待辦事項>
a. 請用兩句話概括這篇談孔子教育方法的文字。
b. 在這篇談孔子教育方法的文字中,從“七、啟發誘導:孔子教育方法的不朽靈魂”起,到“動發展,快樂發展,健康發展。”止,重寫這一段,並把其中的“啟發誘導”改為“循循善誘”。

擷取文字>
孔子教育思想精髓之七

孔子教育思想精髓之七

七、啟發誘導:孔子教育方法的不朽靈魂

孔子因材施教的原則,關注學生的個性化,面對有差異的學生實施有差異的教育,長善救失,對症下藥,讓每個學生的個性都得到充分自由和諧健康的發展。因材施教的具體方法是“啟發誘導”,而不是完全告訴,也不是強行灌輸。孔子善於引領學生構建自己的知識結構,修養自己健全的人格,提升自己的人生價值和品位,充分調動學生自己的積極性,使之主動發展,快樂發展,健康發展。

子曰:“不憤不啟,不悱不發,舉一隅不以三隅反,則不復也。”

已存資料>
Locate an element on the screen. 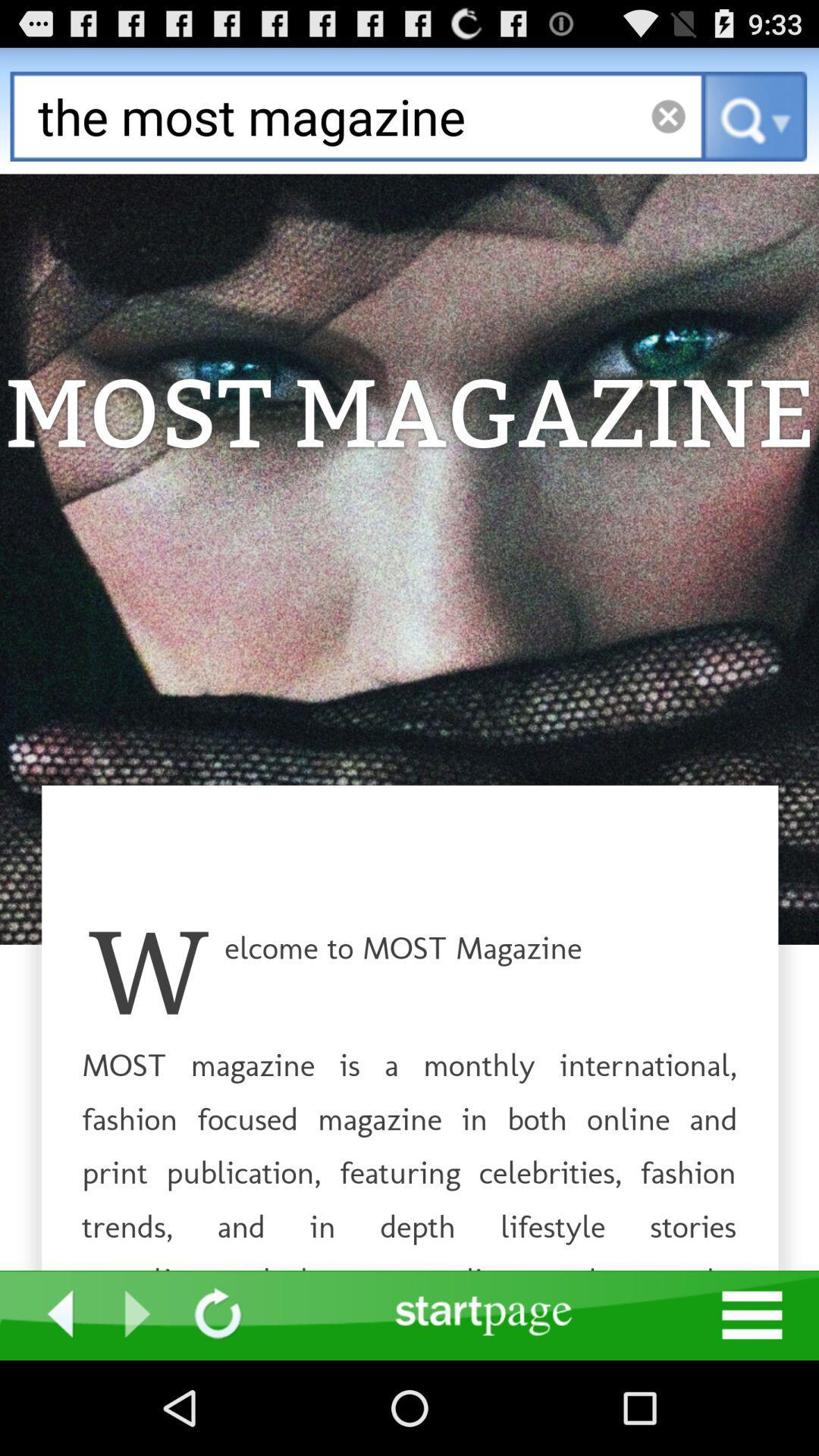 The width and height of the screenshot is (819, 1456). delete text is located at coordinates (667, 115).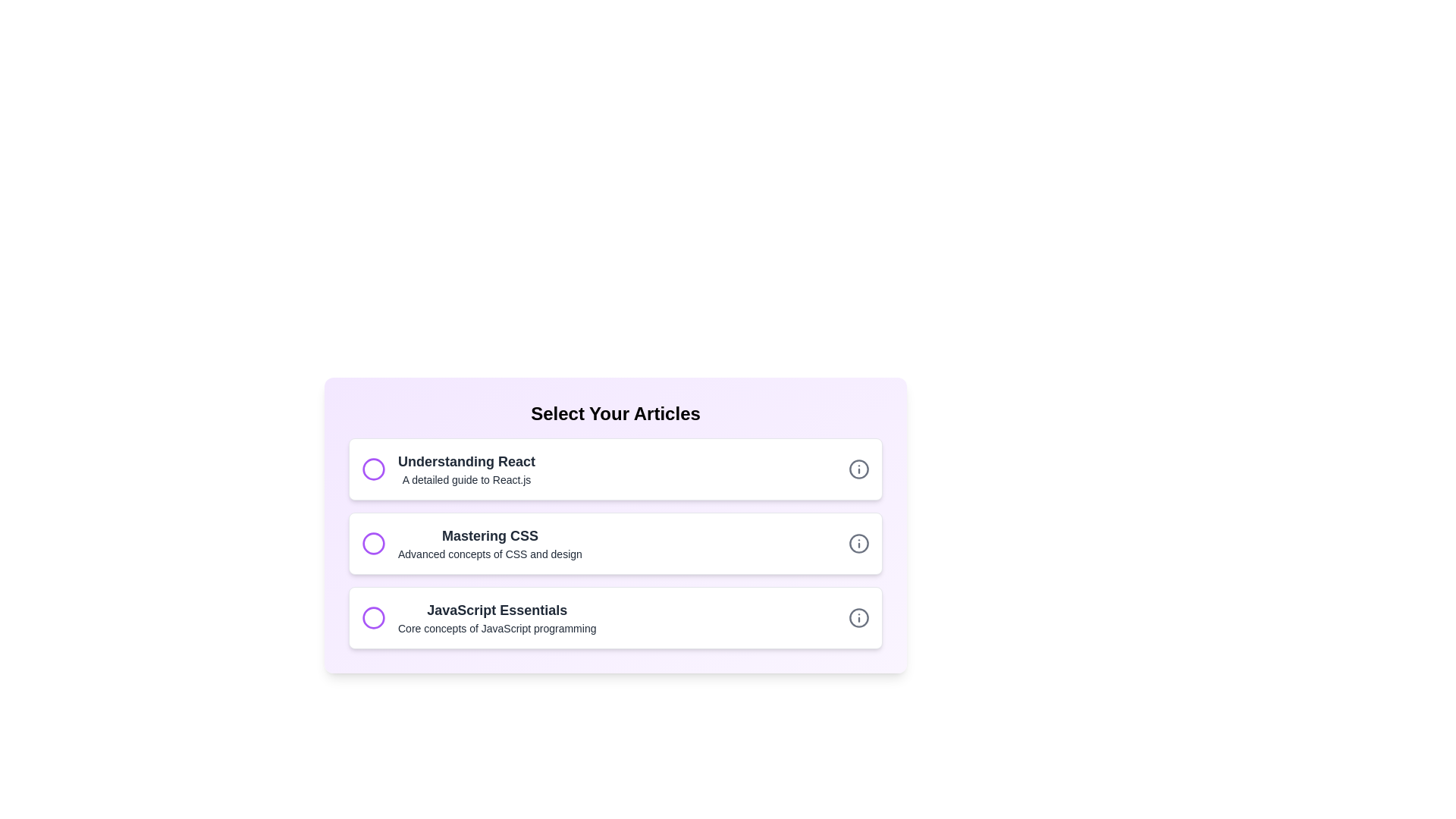  Describe the element at coordinates (858, 468) in the screenshot. I see `the info icon for the article titled 'Understanding React'` at that location.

作答內容>
a. 孔子秉持因材施教的原則,面對有差異的學生實施有差異的教育,讓每個學生的個性都得到充分發展。其具體方法是啟發誘導,而不是完全告訴或強行灌輸,以充分調動學生的積極性,使之主動、快樂、健康地發展。

b.
七、循循善誘:孔子教育方法的不朽靈魂

孔子因材施教的原則,關注學生的個性化,面對有差異的學生實施有差異的教育,長善救失,對症下藥,讓每個學生的個性都得到充分自由和諧健康的發展。因材施教的具體方法是“循循善誘”,而不是完全告訴,也不是強行灌輸。孔子善於引領學生構建自己的知識結構,修養自己健全的人格,提升自己的人生價值和品位,充分調動學生自己的積極性,使之主動發展,快樂發展,健康發展。